[START OF SUPPLIED DATA]

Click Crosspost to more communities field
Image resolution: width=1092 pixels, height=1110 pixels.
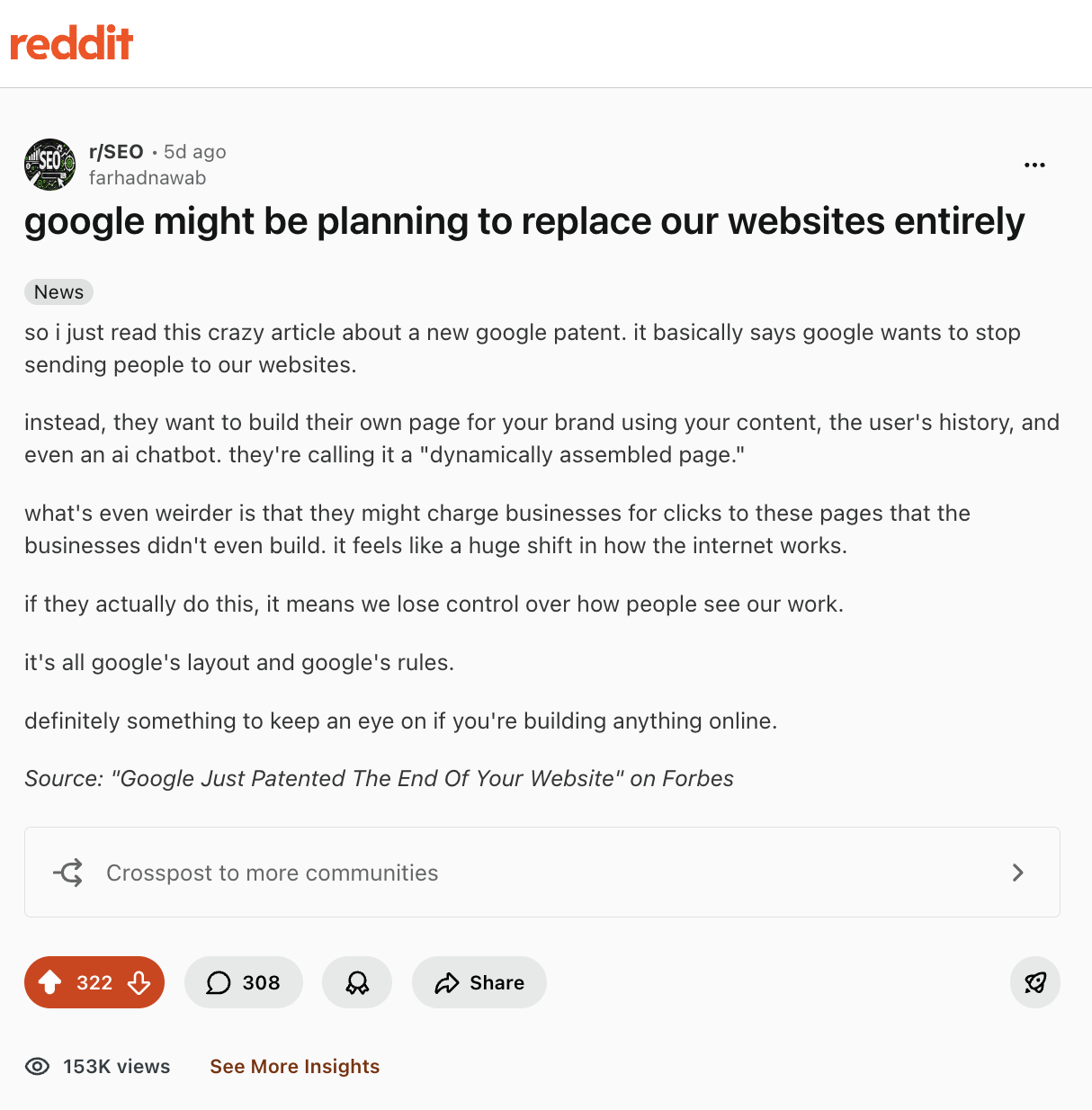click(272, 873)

[END OF SUPPLIED DATA]
[START OF SUPPLIED DATA]

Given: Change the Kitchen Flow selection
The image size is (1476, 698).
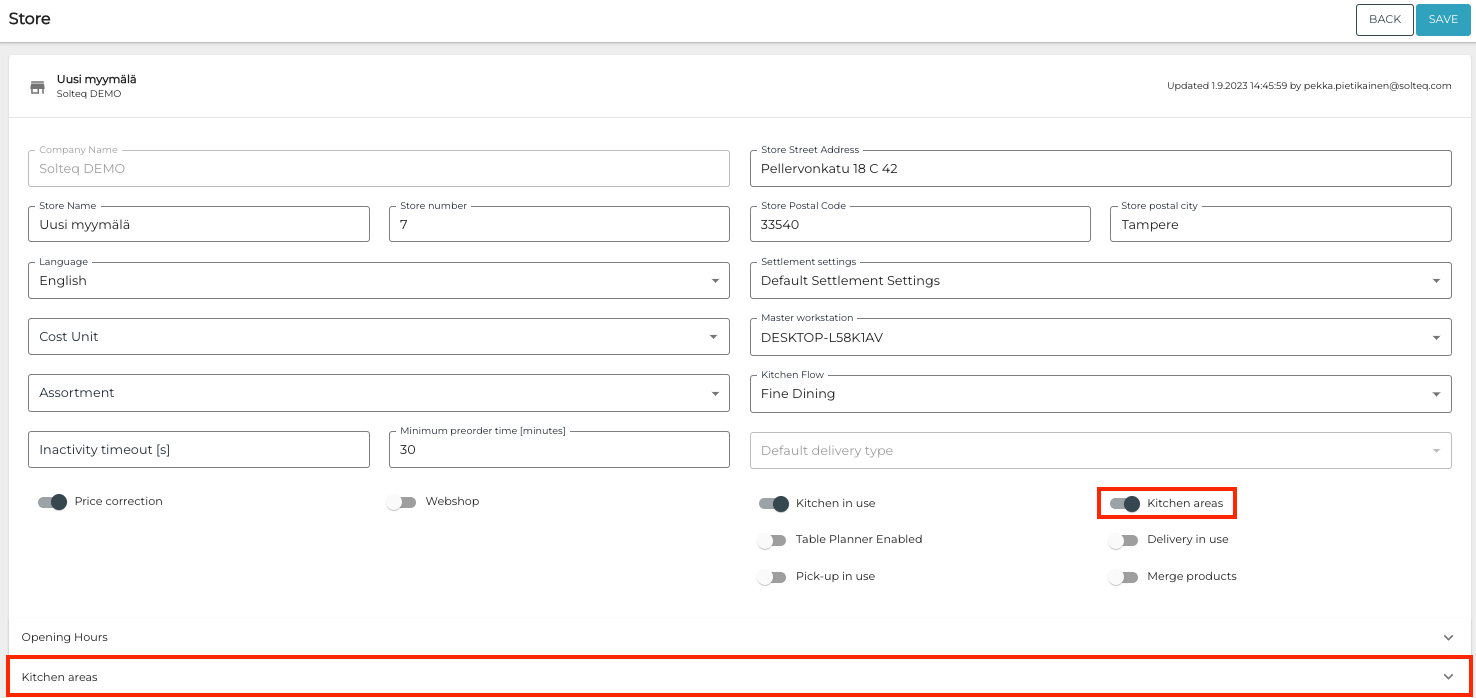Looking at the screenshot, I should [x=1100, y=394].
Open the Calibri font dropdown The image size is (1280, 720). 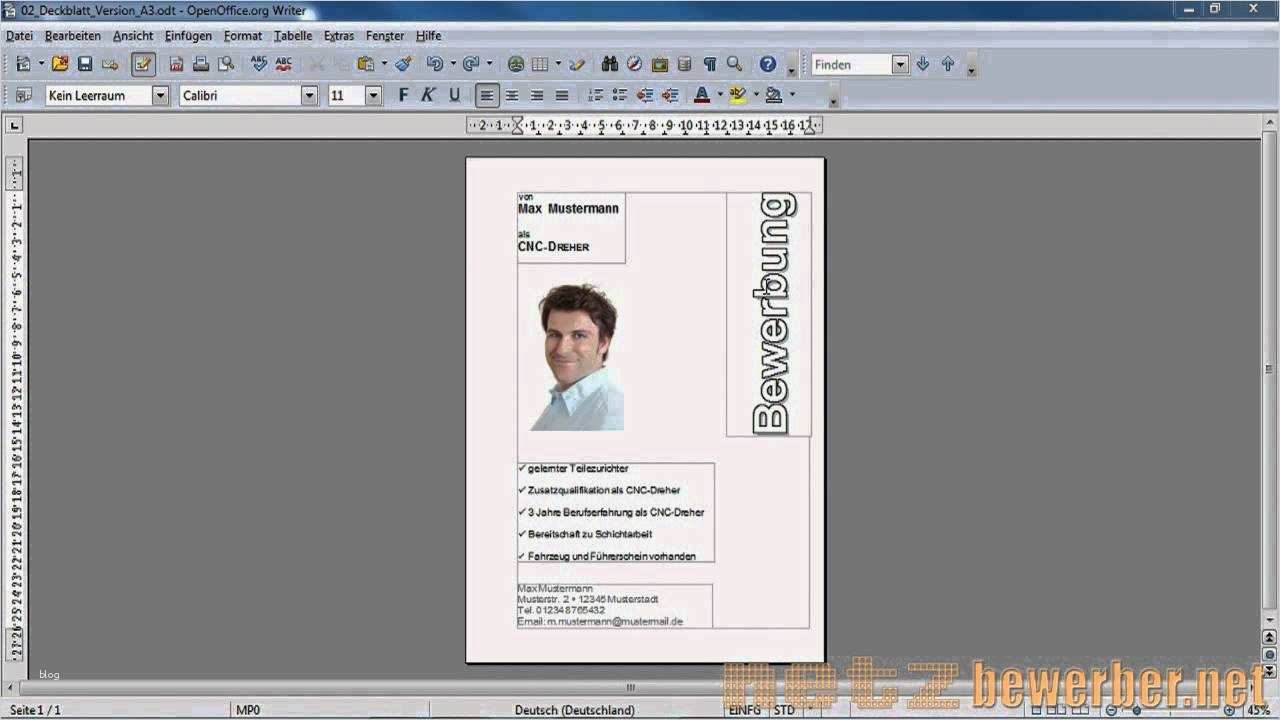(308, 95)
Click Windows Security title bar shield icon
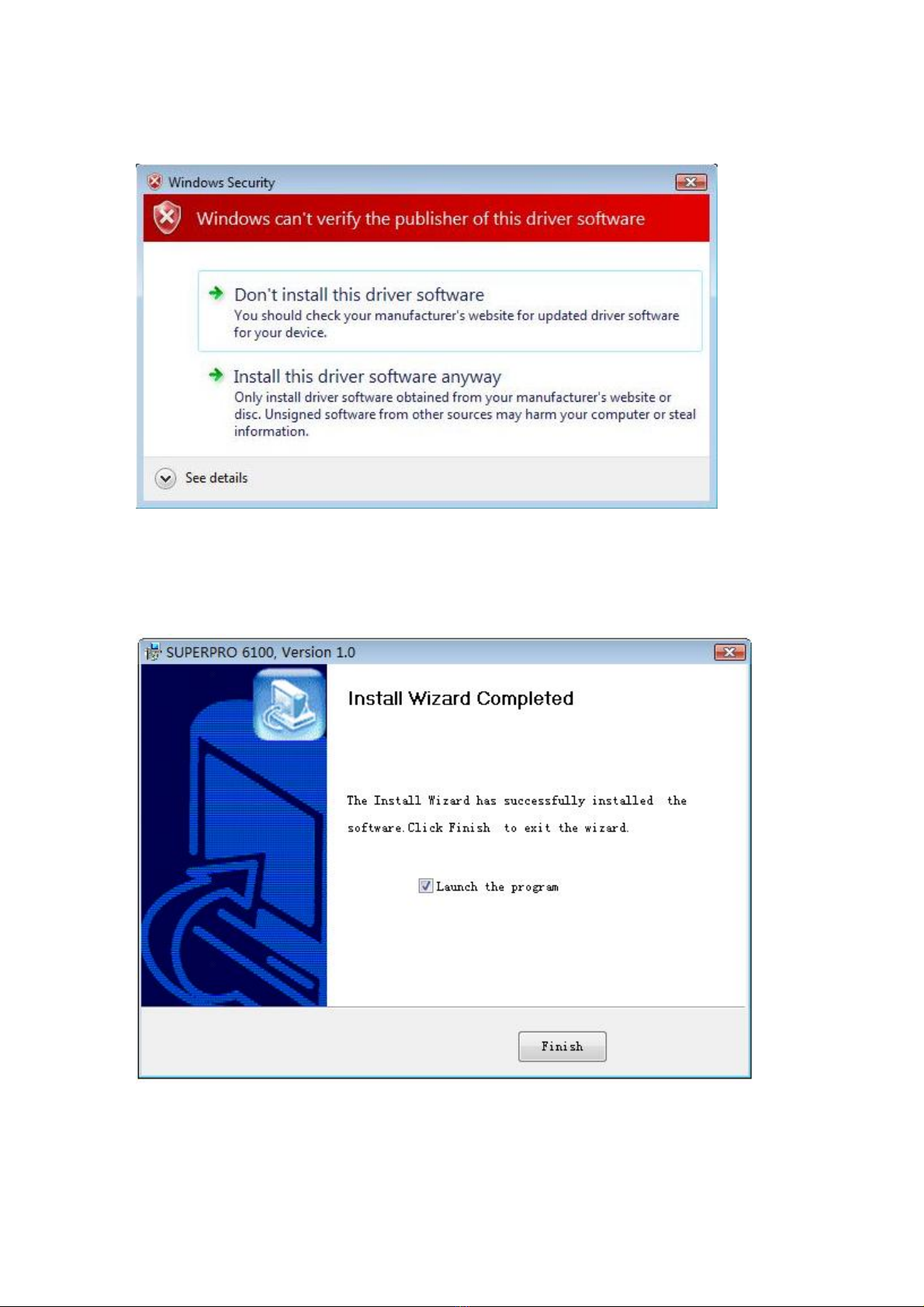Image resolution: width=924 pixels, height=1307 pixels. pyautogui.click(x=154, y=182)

[END OF SUPPLIED DATA]

▸ **STATED EXERCISE**
Copy out the lines from the one containing "Click Crosspost to more communities field" through the one containing "click(272, 873)", requests included, and add 148 to every coordinate in their answers. Leave the pictures out.

▸ **ANSWER FOR THIS EXERCISE**
Click Crosspost to more communities field
Image resolution: width=1092 pixels, height=1110 pixels.
click(420, 1021)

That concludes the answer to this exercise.